• **Task statement**:
Can you carry the profile of the actress Laurent, printed below, on past its final paragraph about the plot of Le Concert?

• **Selected excerpt**:
Before her leading turn as the revenge-seeking Shosanna Dreyfus in the Second World War caper, Laurent was largely unknown to British audiences, though she appeared in Jacques Audiard's The Beat That My Heart Skipped and Rachid Bouchareb's Days of Glory.

In her homeland, her career got off to an unusual start. "When I was 14 I met one of the best actors in France, Gérard Depardieu," she explains. "I was on the set of Asterix and Obelix as my best friend's father was working on set and I wanted to see what it was like. I remember first thinking, damn, they have to get up at five, I don't know if I can do this. Then Depardieu, dressed in his Obelix costume, saw me and said, 'Hey, do you want to be in the movies?' I said 'Why not', and the next week his assistant called me."

Depardieu gave Laurent a part when she was 16 in The Bridge, a drama he starred in and co-directed with Frédéric Auburtin. Yet it wasn't until seven years later that Laurent broke into the mainstream in France, with her César award-winning turn as an anorexic in Philippe Lioret's I'm Fine, Don't Worry. But acting success is only the tip of the iceberg for the daughter of a ballerina, whose father is one of the voiceover artists who dubs The Simpsons into French. Laurent has begun directing: she made a short film, De moins en moins, selected for competition in Cannes, and a short for Canal Plus as part of the X Femmes project, which employed women to give their perspective on erotica. She has a feature film in the works and has also been recording an album with Damien Rice.

She credits her parents for her ambition. "I had the most peaceful and great

childhood ever and my parents were just great and always said, 'I love you and do what you want', and so I'm very confident and I just do things."

She watched Tarantino on set to pick up tips on directing, and describes him as one of her "masters". With a confidence verging on arrogance, she says: "After the Tarantino film, I think it was a bit easy for me. I got all the best scripts and all the best projects offered to me."

So she decided to challenge herself. Earlier this year, Laurent made her Paris stage debut in Promenade de santé and received some great notices. "I wanted to take a risk," she says of the decision to tread the boards. "For the first time in the last 10 years, I was scared. It's not a great feeling but I think I need to be checking myself a little bit because making movies has got so comfortable. When you make successful movies, everyone on set takes care of you, everybody is so nice and you disconnect from reality."

Also helping her keep her feet on the ground is Damien Rice, who she started dating after working on Inglourious Basterds. "Working with Damien on my first CD as a singer also makes me lose confidence, because compared to him I'm not a singer. But I think it's important to lose confidence because if you don't, then you risk just being the same actress all the time."

Music is central to her performance in Radu Mihaileanu's Le Concert. She plays the violinist Anne-Marie Jacquet, who is employed to work with a group pretending to be the Bolshoi orchestra. Thirty years before, a Brezhnev-era conductor, Andrei Filipov, was relegated to sweeping the theatre floor for having too many Jewish people in his orchestra. When Filipov intercepts a fax inviting the Bolshoi to play in Paris, he decides to get the old band back together.

• **Stored data**:
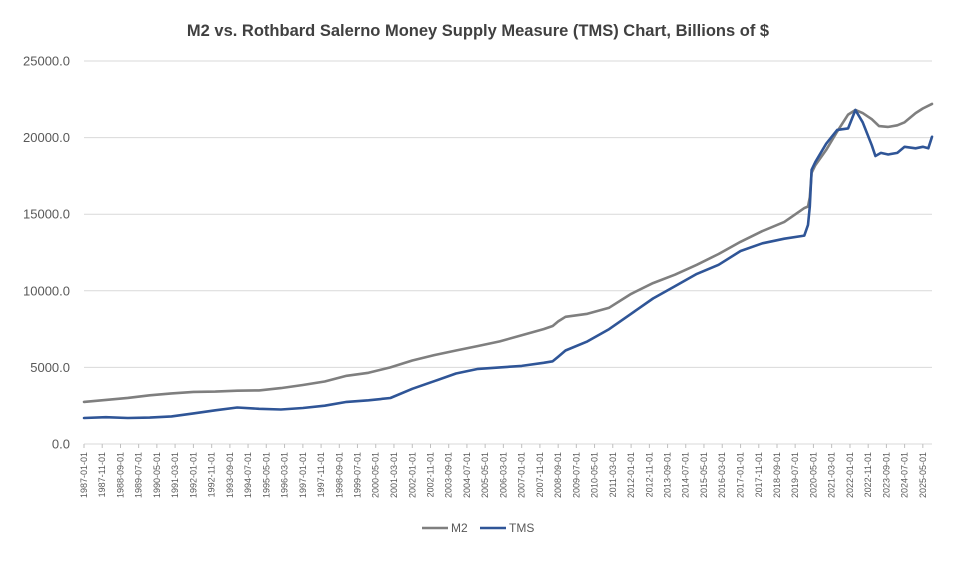  I want to click on x-tick-label: 2000-05-01, so click(376, 475).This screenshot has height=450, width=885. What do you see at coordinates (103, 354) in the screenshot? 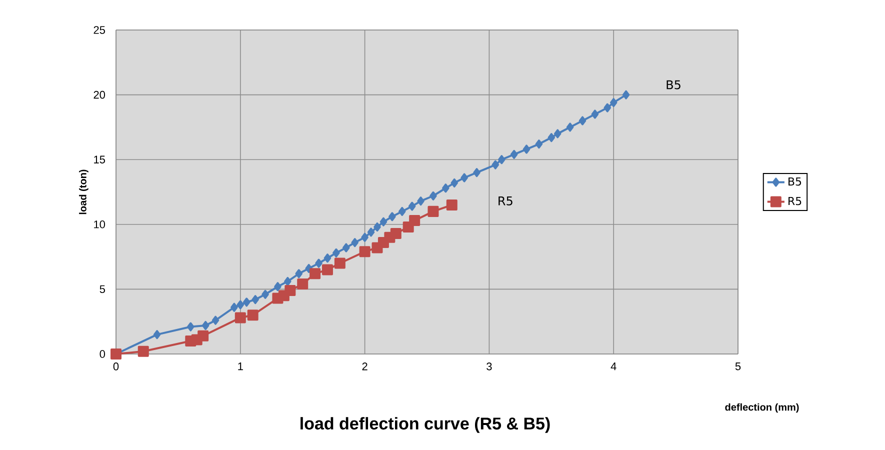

• **Response area**:
"I had to learn how to pretend to be the best violinist in the world," says Laurent. "I only knew how to play the piano when I was a little girl and stopped. But now I want to learn to play the guitar for my album and my violin teacher is going to play on most of the songs. I'm proud of the results because it's a smart movie and a popular movie, and I'm glad because French people wanted to watch a movie with classical music."

The Jewish theme is strong in her choices of roles. It connects the Tarantino with Le Concert and her next film The Round Up, which is about the Second World War deportation of Jewish children from Paris to Germany.

Laurent's own grandfather survived deportation by the Nazis. "It's about that terrible period in France that is important to remember, when the French told the Germans that they could deport the children," she explains. "It's an important story to tell because it's easy to say that the French were amazing during the Second World War but they were not. Not everybody, not the police. And it's more important to say now as the French government are starting to agree to a little too many police checks."

Her grandfather tries to advise her on suitable parts to play about the war. However, she adds, "My grandfather doesn't want me to do politics. But sometimes I can't stop myself. I met with Kofi Annan and he chose me to speak about climate change. I spent a day with him and his bodyguard, writing my speech. It was a great experience but I had to say something about my government."

She says she'd prefer to make the occasional error than be muted or, worse, banal. She asserts, "When I think it's good not to say the truth, I don't say anything. I don't like actors in general, they lie, they are liars, trust me."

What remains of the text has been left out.